**WHAT YOU HAVE TO DO**
Write out the records again exactly and exclude the pictures.

**Saved data entries**
Segment Open
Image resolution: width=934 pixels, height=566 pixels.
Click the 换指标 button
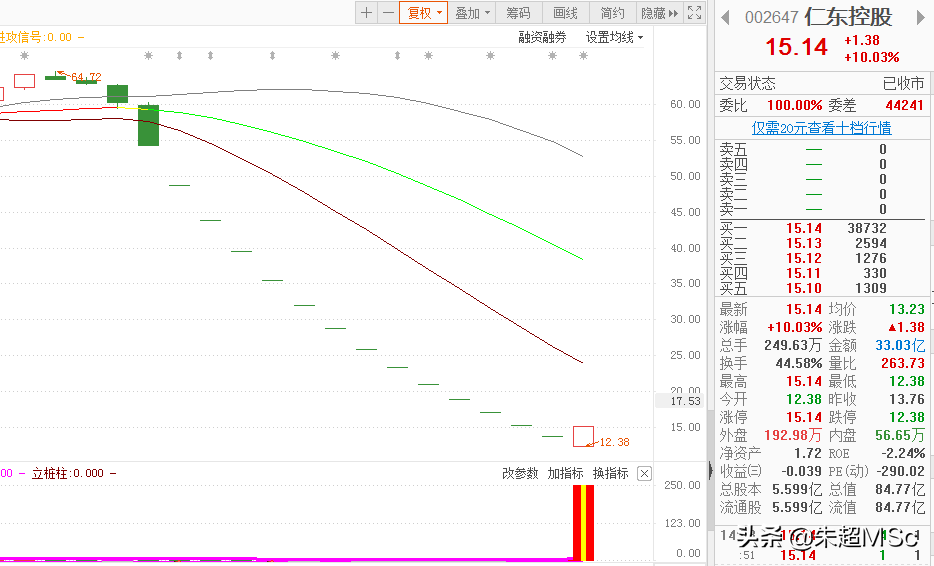point(610,473)
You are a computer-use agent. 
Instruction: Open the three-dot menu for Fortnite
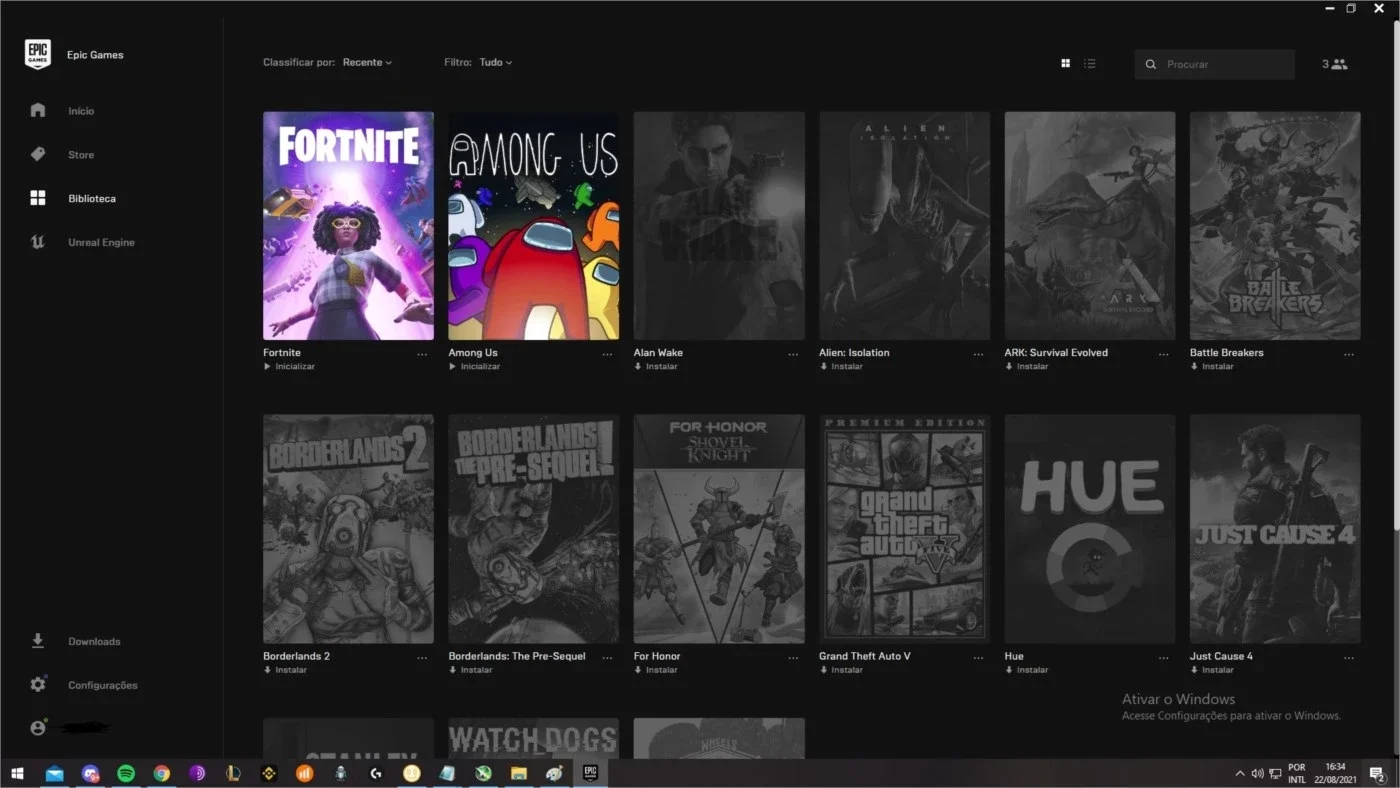pyautogui.click(x=422, y=354)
Segment Closed
**SOLUTION TO THIS EXERCISE**
Image resolution: width=934 pixels, height=566 pixels.
Click the 换指标 button
point(610,473)
You are a computer-use agent. 
Instruction: Open the three-dot menu for Fortnite
pyautogui.click(x=422, y=354)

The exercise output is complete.